_What the exercise asks_. Reproduce the lines from the one holding "ORCHESTRAL (168, 1903)" to the end of the entries. Include both ends and change nothing.

Stored records
--*--

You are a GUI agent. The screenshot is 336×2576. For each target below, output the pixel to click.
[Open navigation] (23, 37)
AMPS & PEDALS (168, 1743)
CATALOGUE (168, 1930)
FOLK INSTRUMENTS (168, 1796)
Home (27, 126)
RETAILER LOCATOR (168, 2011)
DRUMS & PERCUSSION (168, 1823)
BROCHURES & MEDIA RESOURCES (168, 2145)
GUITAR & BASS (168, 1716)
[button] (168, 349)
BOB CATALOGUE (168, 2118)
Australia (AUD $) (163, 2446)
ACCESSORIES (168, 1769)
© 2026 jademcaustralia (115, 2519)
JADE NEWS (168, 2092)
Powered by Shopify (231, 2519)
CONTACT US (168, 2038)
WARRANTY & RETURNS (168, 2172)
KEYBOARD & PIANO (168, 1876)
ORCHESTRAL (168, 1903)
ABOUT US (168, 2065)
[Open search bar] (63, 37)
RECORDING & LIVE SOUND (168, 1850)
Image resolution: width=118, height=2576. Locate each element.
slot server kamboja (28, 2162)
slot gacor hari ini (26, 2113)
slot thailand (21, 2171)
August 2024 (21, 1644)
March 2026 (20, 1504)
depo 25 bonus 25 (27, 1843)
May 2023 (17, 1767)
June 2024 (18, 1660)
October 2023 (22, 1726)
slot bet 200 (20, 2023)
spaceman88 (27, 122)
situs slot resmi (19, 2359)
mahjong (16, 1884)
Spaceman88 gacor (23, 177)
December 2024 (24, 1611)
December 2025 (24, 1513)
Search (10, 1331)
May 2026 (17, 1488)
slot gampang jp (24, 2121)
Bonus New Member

--*--

_The answer_.
ORCHESTRAL (168, 1903)
ABOUT US (168, 2065)
[Open search bar] (63, 37)
RECORDING & LIVE SOUND (168, 1850)
Image resolution: width=118, height=2576. Locate each element.
slot server kamboja (28, 2162)
slot gacor hari ini (26, 2113)
slot thailand (21, 2171)
August 2024 (21, 1644)
March 2026 (20, 1504)
depo 25 bonus 25 (27, 1843)
May 2023 (17, 1767)
June 2024 (18, 1660)
October 2023 (22, 1726)
slot bet 200 (20, 2023)
spaceman88 (27, 122)
situs slot resmi (19, 2359)
mahjong (16, 1884)
Spaceman88 gacor (23, 177)
December 2024 (24, 1611)
December 2025 (24, 1513)
Search (10, 1331)
May 2026 (17, 1488)
slot gampang jp (24, 2121)
Bonus New Member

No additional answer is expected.